**所示文本**
* * *
同一份代码,同一段文字转语音,4090 2-3秒,A100、3090都要10来秒,独占显卡
有没有大佬遇到同意的问题
4090 显卡信息:NVIDIA-SMI 535.230.02 Driver Version: 535.230.02 CUDA Version: 12.2 A100 显卡信息:NVIDIA-SMI 535.129.03 Driver Version: 535.129.03 CUDA Version: 12.2 3090 显卡信息:NVIDIA-SMI 525.147.05 Driver Version: 525.147.05 CUDA Version: 12.0
我也碰到了一样的问题,有人解决了吗?有并发延迟会有点高
Same here.
I wonder if the cause could be the onnxruntime. Whatever ways to install, I get those warnings when loading the model:
2025-08-08 15:33:24.150494459 [W:onnxruntime:, transformer_memcpy.cc:83 ApplyImpl] 10 Memcpy nodes are added to the graph main_graph for CUDAExecutionProvider. It might have negative impact on performance (including unable to run CUDA graph). Set session_options.log_severity_level=1 to see the detail logs before this message.
2025-08-08 15:33:24.152160184 [W:onnxruntime:, session_state.cc:1280 VerifyEachNodeIsAssignedToAnEp] Some nodes were not assigned to the preferred execution providers which may or may not have an negative impact on performance. e.g. ORT explicitly assigns shape related ops to CPU to improve perf.
2025-08-08 15:33:24.152175048 [W:onnxruntime:, session_state.cc:1282 VerifyEachNodeIsAssignedToAnEp] Rerunning with verbose output on a non-minimal build will show node assignments.
有大佬改过吗?定位是flow inference 资源竞争导致的(伪并发),4090确实还好,但是换A100,问题就明显
遇到了同样的问题,3090就很快,H20就比较慢,有方案没?
有没有大佬已解决的,这个问题我也遇到了,不过我的是3090快,4090慢,速度差了7倍多。换统一torch,统一onnxruntime都试了,不得行。
* * *
已存条目:
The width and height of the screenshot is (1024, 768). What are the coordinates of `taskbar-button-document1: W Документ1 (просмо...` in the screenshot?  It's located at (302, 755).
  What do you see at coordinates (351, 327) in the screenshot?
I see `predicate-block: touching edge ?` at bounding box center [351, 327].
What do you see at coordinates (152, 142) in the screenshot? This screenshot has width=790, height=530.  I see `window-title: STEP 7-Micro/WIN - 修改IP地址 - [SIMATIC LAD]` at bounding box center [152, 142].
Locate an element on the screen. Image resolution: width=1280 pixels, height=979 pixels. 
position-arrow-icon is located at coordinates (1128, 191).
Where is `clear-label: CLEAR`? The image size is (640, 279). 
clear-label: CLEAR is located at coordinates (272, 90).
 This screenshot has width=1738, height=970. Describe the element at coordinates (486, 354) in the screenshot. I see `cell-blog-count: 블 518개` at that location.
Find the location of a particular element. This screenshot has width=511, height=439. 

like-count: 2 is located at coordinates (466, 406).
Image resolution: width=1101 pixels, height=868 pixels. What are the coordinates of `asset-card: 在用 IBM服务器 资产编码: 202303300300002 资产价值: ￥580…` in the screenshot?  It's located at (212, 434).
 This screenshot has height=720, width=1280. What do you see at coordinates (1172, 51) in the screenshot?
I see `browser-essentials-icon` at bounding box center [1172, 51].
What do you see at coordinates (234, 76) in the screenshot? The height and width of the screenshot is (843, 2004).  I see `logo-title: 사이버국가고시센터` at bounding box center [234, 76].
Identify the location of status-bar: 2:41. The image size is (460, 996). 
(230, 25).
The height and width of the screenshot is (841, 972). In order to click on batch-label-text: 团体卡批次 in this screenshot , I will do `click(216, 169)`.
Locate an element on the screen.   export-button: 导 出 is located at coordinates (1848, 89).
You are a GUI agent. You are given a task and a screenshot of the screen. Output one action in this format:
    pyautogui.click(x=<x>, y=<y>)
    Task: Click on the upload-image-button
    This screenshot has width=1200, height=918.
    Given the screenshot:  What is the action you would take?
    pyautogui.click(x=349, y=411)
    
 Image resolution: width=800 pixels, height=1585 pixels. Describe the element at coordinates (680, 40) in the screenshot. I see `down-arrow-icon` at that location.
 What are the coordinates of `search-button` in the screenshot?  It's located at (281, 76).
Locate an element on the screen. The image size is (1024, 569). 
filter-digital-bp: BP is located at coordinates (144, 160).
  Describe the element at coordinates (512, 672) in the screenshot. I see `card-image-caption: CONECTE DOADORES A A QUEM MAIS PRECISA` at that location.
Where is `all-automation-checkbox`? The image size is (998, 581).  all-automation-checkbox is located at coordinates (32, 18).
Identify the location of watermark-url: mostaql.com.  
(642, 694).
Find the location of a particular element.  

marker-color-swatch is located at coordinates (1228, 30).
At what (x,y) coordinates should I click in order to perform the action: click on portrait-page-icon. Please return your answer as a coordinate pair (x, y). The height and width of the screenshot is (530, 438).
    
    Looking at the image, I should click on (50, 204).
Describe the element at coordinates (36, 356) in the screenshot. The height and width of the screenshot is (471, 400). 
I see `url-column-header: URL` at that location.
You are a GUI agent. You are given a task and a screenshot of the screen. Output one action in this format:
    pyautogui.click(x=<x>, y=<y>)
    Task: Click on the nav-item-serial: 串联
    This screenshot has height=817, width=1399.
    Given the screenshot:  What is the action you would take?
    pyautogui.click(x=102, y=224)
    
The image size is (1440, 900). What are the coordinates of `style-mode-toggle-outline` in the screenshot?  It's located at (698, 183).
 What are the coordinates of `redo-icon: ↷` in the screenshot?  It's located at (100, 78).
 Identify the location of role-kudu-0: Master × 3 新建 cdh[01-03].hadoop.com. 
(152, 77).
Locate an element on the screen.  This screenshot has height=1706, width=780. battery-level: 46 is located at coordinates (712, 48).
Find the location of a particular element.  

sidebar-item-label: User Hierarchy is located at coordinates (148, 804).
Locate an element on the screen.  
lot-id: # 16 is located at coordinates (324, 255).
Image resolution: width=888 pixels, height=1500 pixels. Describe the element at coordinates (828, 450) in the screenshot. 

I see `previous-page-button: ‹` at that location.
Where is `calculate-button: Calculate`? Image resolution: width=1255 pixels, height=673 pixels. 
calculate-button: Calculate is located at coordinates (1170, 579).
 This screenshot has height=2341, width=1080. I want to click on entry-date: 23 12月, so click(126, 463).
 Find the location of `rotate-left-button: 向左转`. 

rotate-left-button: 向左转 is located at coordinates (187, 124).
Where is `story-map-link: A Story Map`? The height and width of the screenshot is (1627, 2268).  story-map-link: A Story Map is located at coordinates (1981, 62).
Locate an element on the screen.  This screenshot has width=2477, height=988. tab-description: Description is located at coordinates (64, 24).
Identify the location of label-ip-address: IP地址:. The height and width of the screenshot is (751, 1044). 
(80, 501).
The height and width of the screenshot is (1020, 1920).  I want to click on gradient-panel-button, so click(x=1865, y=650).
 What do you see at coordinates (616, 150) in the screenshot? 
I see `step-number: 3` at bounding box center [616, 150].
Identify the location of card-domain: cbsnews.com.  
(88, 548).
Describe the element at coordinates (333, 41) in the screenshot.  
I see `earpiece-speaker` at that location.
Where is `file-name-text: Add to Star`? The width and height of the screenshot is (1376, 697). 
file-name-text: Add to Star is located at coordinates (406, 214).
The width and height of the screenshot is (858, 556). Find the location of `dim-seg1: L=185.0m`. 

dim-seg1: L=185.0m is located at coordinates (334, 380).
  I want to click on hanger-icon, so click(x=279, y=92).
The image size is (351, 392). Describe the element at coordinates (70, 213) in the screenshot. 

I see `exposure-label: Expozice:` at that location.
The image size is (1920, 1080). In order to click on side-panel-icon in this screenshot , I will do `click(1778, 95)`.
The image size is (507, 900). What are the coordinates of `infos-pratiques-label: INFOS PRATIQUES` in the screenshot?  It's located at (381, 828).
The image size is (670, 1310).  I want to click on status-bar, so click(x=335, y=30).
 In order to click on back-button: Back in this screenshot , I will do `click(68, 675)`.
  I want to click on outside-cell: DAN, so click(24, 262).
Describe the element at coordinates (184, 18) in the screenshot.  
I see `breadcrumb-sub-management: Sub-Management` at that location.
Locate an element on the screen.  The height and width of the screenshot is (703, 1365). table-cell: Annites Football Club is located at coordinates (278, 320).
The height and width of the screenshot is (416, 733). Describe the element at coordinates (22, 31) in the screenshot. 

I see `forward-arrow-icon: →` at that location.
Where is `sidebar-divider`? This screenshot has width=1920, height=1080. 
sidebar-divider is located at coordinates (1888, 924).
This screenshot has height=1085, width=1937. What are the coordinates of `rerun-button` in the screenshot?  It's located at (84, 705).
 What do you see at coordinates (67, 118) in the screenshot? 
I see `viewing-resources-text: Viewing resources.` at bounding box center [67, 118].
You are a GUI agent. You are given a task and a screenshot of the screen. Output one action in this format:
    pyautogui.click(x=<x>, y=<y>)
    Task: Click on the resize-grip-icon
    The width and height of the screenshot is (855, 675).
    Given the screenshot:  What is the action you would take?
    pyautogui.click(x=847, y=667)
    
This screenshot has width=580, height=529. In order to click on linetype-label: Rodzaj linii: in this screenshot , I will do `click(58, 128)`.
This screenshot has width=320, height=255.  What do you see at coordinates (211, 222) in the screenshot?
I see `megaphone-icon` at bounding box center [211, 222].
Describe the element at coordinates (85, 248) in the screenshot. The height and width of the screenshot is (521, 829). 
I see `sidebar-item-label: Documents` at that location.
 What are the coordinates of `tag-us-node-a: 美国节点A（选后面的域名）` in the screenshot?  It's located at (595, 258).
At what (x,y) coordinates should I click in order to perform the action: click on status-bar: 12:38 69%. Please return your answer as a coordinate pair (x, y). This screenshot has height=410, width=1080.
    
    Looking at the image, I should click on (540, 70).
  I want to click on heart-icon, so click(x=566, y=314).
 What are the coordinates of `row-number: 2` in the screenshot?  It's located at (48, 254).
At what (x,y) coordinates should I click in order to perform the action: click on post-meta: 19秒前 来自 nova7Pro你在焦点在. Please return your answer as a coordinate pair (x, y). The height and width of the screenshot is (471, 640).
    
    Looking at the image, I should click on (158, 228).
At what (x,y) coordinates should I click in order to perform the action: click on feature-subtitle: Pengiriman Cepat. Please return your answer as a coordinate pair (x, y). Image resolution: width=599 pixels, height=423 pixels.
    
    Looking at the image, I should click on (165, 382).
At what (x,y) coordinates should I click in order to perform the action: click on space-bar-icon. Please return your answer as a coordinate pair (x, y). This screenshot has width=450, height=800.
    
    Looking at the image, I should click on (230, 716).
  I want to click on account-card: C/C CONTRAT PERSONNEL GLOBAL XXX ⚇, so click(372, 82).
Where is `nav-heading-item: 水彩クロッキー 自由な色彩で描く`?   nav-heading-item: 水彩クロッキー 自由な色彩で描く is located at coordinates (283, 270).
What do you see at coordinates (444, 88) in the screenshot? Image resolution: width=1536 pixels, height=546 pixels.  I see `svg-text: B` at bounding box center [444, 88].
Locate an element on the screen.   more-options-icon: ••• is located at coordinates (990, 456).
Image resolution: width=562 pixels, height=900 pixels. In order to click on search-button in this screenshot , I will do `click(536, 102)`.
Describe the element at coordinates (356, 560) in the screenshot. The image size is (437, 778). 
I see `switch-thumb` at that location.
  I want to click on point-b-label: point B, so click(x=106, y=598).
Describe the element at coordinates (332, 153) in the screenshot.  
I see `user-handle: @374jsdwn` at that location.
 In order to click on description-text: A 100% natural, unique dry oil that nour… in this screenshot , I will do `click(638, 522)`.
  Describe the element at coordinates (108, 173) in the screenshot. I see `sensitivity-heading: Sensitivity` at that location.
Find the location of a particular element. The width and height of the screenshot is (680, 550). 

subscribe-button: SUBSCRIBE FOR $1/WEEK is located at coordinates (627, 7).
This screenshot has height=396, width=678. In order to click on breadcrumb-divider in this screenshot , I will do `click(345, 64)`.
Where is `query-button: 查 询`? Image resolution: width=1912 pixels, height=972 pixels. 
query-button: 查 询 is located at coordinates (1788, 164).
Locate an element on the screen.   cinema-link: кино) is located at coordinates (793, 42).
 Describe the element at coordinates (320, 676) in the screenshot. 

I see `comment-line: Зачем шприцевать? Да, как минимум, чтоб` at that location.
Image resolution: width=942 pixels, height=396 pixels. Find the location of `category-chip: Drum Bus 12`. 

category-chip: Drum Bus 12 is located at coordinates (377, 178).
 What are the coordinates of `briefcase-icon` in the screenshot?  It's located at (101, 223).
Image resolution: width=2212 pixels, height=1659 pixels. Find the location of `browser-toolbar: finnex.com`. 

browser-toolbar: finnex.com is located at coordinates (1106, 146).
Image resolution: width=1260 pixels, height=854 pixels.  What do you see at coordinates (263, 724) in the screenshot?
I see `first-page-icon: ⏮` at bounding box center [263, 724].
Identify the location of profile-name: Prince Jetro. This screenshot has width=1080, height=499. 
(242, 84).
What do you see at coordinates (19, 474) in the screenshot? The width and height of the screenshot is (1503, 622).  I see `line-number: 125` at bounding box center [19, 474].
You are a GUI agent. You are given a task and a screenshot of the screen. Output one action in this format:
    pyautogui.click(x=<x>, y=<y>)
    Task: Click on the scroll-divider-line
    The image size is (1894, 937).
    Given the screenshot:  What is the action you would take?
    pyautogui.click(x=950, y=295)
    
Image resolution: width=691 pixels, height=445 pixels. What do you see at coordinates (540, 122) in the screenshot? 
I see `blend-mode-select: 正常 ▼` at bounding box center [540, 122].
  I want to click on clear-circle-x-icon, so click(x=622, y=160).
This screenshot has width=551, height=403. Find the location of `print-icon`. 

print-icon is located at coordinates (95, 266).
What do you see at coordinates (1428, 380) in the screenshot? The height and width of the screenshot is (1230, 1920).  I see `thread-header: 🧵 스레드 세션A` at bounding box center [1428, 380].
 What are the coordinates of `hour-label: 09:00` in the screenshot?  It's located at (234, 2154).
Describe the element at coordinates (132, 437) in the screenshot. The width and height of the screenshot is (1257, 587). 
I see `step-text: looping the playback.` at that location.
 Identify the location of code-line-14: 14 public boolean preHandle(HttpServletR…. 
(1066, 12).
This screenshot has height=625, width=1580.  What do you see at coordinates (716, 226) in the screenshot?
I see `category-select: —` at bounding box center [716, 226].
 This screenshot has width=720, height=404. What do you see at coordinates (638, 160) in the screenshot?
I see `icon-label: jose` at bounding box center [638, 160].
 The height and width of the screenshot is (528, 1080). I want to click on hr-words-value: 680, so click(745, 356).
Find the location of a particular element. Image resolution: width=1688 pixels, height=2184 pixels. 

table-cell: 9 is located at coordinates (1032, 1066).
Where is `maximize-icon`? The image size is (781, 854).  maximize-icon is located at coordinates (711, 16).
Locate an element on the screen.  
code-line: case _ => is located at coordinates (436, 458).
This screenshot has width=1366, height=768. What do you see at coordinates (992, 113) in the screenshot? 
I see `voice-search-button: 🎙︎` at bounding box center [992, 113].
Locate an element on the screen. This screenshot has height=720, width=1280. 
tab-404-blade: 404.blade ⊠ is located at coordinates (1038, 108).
* * *
**任务列表**
1. 请列出讨论帖中提到的全部显卡型号。
2. 请把讨论帖中从“I wonder if”一直到“before this message.”的全部内容原样重录一遍。
以上记录是另行提供的材料,与讨论帖彼此独立。

**本题答案**
1. 4090、A100、3090、H20

2.
I wonder if the cause could be the onnxruntime. Whatever ways to install, I get those warnings when loading the model:
2025-08-08 15:33:24.150494459 [W:onnxruntime:, transformer_memcpy.cc:83 ApplyImpl] 10 Memcpy nodes are added to the graph main_graph for CUDAExecutionProvider. It might have negative impact on performance (including unable to run CUDA graph). Set session_options.log_severity_level=1 to see the detail logs before this message.